Breakfast, brunch, lunch, afternoon tea and dinner; our culture is inundated with dining out opportunities that offer endless culinary possibilities. In a generation where eating out on a more than weekly basis is the norm, a large proportion of the average Londoner’s social life (and pay cheque) is spent in restaurants and cafes.
With so many options, it’s hard to know the best way to spend your time and money in this amazing, extortionately priced city. To make things a little clearer, here’s my case for why breakfast is hands down the best meal to splash your cash on.
There’s no doubt food tastes better in the context of an empty stomach, and that nothing can beat tucking into the first meal of the day having worked up an appetite overnight. A sip of invigorating coffee and first bite of those fluffy pancakes you’ve been day-dreaming about en-route is a joy like no other.
There’s also something delightfully optimistic and exciting about eating out at the start of the day – what will the weekend hold?! Rather than lazing around it bed there’s pleasure in being absorbed in the buzz of London’s vibrant streets, celebrating a new day with the unnecessary indulgence of eating breakfast in a restaurant.

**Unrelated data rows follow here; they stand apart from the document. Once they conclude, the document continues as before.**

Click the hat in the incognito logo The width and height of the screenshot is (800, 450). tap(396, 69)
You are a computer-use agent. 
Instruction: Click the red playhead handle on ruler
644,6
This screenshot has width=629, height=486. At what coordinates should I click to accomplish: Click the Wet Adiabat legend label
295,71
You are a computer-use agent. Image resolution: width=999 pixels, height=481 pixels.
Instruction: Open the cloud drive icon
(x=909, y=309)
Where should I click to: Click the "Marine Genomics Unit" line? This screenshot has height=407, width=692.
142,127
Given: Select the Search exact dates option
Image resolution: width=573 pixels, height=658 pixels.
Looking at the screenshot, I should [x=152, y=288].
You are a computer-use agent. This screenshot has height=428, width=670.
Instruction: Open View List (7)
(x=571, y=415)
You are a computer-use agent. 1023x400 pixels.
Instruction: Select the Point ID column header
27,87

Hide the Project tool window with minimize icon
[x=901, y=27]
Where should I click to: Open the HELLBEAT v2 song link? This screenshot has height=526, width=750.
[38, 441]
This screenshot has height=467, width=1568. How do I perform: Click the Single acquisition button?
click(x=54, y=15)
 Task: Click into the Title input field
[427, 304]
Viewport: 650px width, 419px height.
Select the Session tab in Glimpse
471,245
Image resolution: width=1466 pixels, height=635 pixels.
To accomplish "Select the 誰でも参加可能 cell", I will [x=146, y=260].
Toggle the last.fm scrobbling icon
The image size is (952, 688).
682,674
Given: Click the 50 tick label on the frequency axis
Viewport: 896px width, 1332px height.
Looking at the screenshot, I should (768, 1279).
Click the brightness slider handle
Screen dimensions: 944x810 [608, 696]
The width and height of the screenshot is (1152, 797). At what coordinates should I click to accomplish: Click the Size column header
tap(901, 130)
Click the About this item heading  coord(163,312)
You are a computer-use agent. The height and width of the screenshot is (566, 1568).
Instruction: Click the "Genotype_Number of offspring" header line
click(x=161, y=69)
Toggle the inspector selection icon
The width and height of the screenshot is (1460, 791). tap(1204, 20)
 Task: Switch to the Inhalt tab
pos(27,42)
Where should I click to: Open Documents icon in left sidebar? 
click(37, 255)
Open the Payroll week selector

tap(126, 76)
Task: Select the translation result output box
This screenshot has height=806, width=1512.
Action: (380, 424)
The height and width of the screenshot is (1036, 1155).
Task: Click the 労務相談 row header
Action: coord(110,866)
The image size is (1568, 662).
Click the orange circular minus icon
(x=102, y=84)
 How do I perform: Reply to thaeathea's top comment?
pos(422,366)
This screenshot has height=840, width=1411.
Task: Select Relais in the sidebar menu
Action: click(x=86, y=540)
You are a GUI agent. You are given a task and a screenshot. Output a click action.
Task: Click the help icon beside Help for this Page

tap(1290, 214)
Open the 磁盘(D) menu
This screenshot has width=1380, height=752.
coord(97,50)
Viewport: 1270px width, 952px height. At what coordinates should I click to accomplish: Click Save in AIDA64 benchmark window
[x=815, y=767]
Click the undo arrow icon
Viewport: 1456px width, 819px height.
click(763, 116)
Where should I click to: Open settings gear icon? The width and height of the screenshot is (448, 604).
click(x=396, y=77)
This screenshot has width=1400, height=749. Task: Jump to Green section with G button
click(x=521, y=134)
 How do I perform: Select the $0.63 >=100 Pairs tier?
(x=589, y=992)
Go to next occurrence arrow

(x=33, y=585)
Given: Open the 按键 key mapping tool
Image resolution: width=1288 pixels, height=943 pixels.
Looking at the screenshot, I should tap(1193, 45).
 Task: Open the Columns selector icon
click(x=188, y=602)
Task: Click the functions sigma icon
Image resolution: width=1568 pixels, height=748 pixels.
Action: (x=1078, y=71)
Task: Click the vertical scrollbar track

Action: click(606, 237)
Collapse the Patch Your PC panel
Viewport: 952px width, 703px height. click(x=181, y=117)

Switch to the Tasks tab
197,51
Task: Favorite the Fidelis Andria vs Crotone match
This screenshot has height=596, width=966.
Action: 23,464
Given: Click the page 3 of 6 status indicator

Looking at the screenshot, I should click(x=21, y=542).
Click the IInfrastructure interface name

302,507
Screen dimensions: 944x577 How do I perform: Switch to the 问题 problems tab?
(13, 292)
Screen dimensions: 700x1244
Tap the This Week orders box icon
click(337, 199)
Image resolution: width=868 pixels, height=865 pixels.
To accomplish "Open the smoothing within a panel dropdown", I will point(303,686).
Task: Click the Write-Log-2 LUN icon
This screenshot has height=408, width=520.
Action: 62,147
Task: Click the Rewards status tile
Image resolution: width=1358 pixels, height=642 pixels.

What’s more, dinner and lunch are more than likely to be accompanied by one (or four) glasses of wine; an easy distraction from what’s happening on your plate. In contrast, brunch can be enjoyed with perfect clarity by alert taste buds that appreciate every subtle flavour twist and turn. Breakfast menus also offer up plenty of wholesome options that mean a chronic eating out habit doesn’t have to compromise a healthy lifestyle (unless you opt for the plate of pancakes topped with chocolate sauce and ice-cream every time – guilty!)
To top it all off, brunch is by far the cheapest meal of the day, giving you a slice of the London dream without breaking the bank. With a coffee and a brunch main costing around £10 in many establishments across the capital, brunch is an accessible dining out occasion whether you’re a big city banker or a strapped-for-cash student.